A hand gets grabbed. A foot gets stepped on. Something that should not be touched gets touched. A wallet gets picked from inside a kimono sleeve in a momentary impulse.... Caring parents must not let their darling daughters ride the train during rush hour," writes Maeda Hajime in Sarariman monogatari (The story of the salaryman), his 1928 handbook for young Japanese men.

In a way, Maeda's advice captures the essential elements of Alisa Freedman's graduate work: trains, Japanese culture, and the mixing of social spaces. The doctoral student in East Asian languages & civilizations returned to Chicago last fall after four years in Tokyo, where she studied how inner-city train networks mingled class and gender in the early 20th century.

Although Freedman pored through historical documents for her research, much of her source material comes from fiction, journalism, and popular songs. Her dissertation, "Tracking Japanese Modernity: Commuter Trains, Streetcars, and Passengers in Tokyo Literature, 1905-1935," investigates the significant role that the social space of the passenger car played in creating the period's literary forms and fictional characters.
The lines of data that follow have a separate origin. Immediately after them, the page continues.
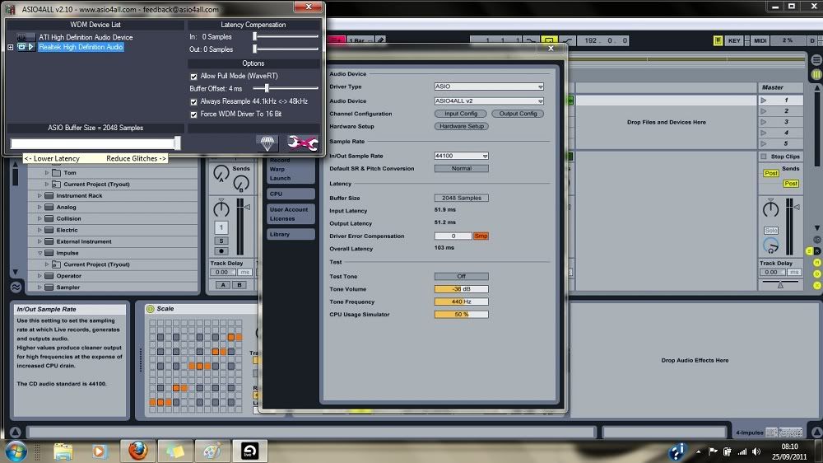Open Firefox from the Windows taskbar

point(137,451)
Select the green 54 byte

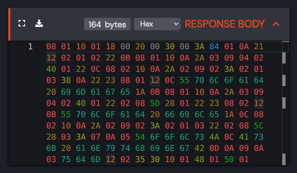click(x=140, y=136)
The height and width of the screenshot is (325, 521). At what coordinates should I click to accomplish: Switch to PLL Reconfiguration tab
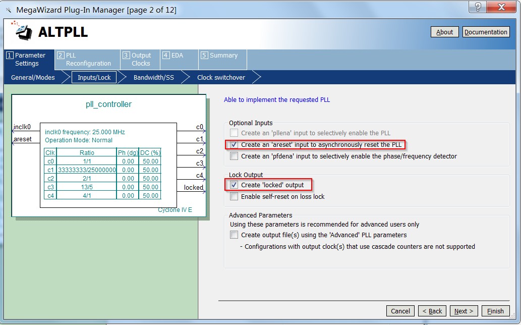tap(87, 60)
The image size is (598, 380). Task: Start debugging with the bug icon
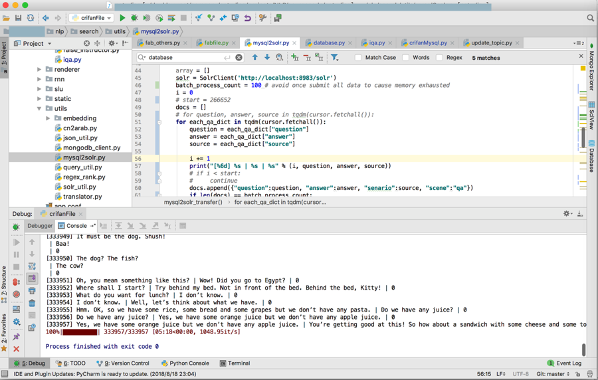pyautogui.click(x=134, y=18)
Much like the United States in the mid-1800s, Japan at the turn of the 20th century saw a boom in its transportation networks-especially its train system. This commuter link between the rural and the urban provided a space for university students, working women, and "salarymen" (middle-class businessmen) to interact as they never had before.

"At first I was looking at trains as symbols of modernity, as icons of industrialization," says Freedman. "But when I was living in Tokyo I began to look more at the interactions that happened on trains-inner-city trains not so much as being icons of modernization and progress, but as having other meanings relative to the social fabric of Japan." By reviewing the literature generated around these microcosms of society, Freedman hopes to demonstrate the advances and contradictions of modernization and to show the effects of rapid change on the individual.

"I've always been interested in literature and history, how they influence each other and how literature responds to historic trends," she says. "In my second year [at Chicago], reading literature written in the 1910s and 1920s I kept seeing this reoccurrence of trains and stations, and I kept thinking, 'Of all the things they could write about to represent modern society, why did these authors choose trains?'"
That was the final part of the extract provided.